ALLNODES is best used for tables that meet the following criteria:

  • Relatively small (Table Size < 10MiB)

  • Written to infrequently (Write Frequency < 1K)

  • Read from frequently (Read Frequency > 1M)

  • Used frequently in joins to other, larger tables (e.g. metadata, lookup tables)

ALLNODES should not be used for:

  • Tables that take frequent writes

  • Partitioned tables

  • In conjunction with LAZY PROTECT

REPLICAS = ALLNODES Syntax
CREATE TABLE tbl_name (col_names) [REPLICAS = ALLNODES]
ALTER  TABLE tbl_name             [REPLICAS = ALLNODES]

LAZY PROTECT

You can delay replica creation by using the LAZY PROTECT option of ALTER TABLE. When used, one replica will initially be restored to your system and additional replicas will be created in the background by the Rebalancer while other processing continues on your cluster.

For large tables, LAZY PROTECT could result in longer re-protection time, but it will have less overall impact on your cluster's performance. As before, defaulted number of replicas will be created if no specific value is supplied.

LAZY PROTECT Syntax
ALTER TABLE tbl_name  [LAZY PROTECT]    [REPLICAS = n]

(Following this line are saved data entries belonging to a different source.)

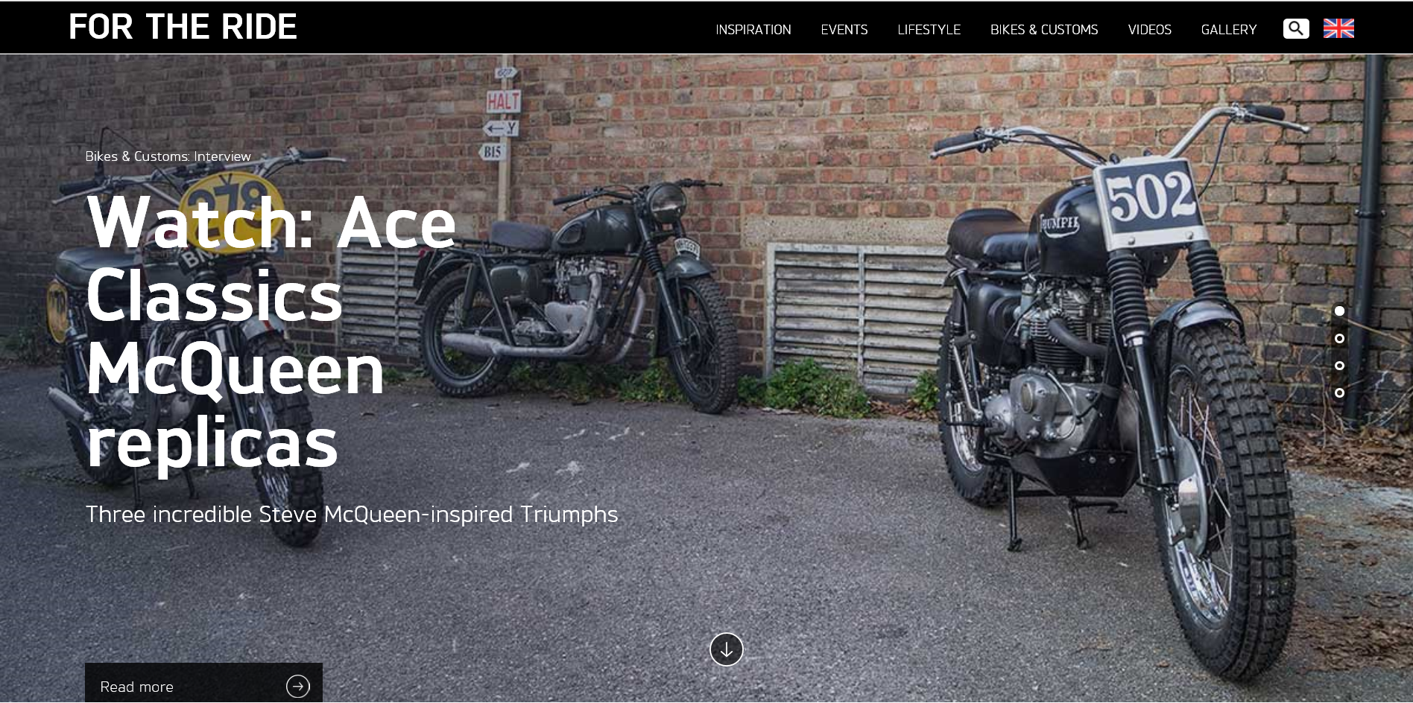Open the Lifestyle menu item
Screen dimensions: 1413x703
pyautogui.click(x=929, y=30)
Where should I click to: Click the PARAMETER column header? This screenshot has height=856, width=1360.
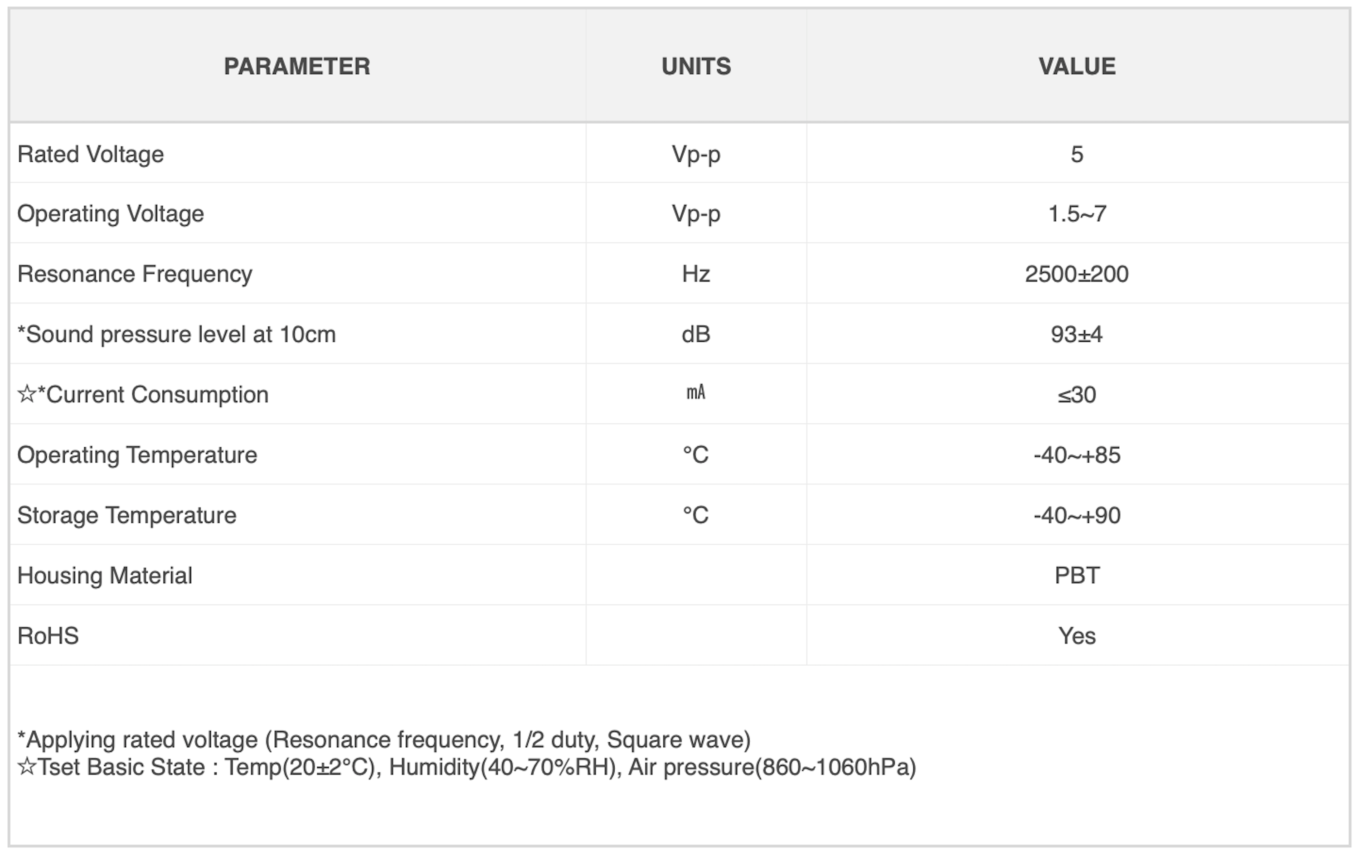click(297, 67)
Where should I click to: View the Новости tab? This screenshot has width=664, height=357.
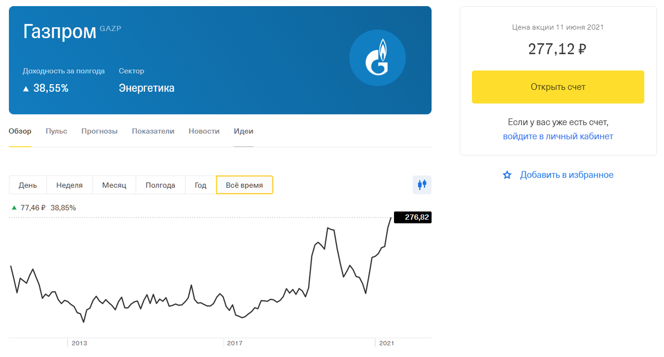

While LAZY PROTECT is in progress, there may be warnings in the logs such as ALERT PROTECTION_LOST. This indicates that until all replicas have been created, the system could suffer data loss in the event of a node failure. The warnings will persist until the reprotect process is complete.

LAZY PROTECT can be particularly helpful to optimize performance during bulk data loads:

  1. Create tables with REPLICAS = 1 (and no secondary indexes)

  2. Perform the data import

  3. Create secondary indexes

  4. ALTER TABLE tbl_name LAZY PROTECT REPLICAS = n

To track the progress of a LAZY PROTECT operation, see Managing the Rebalancer.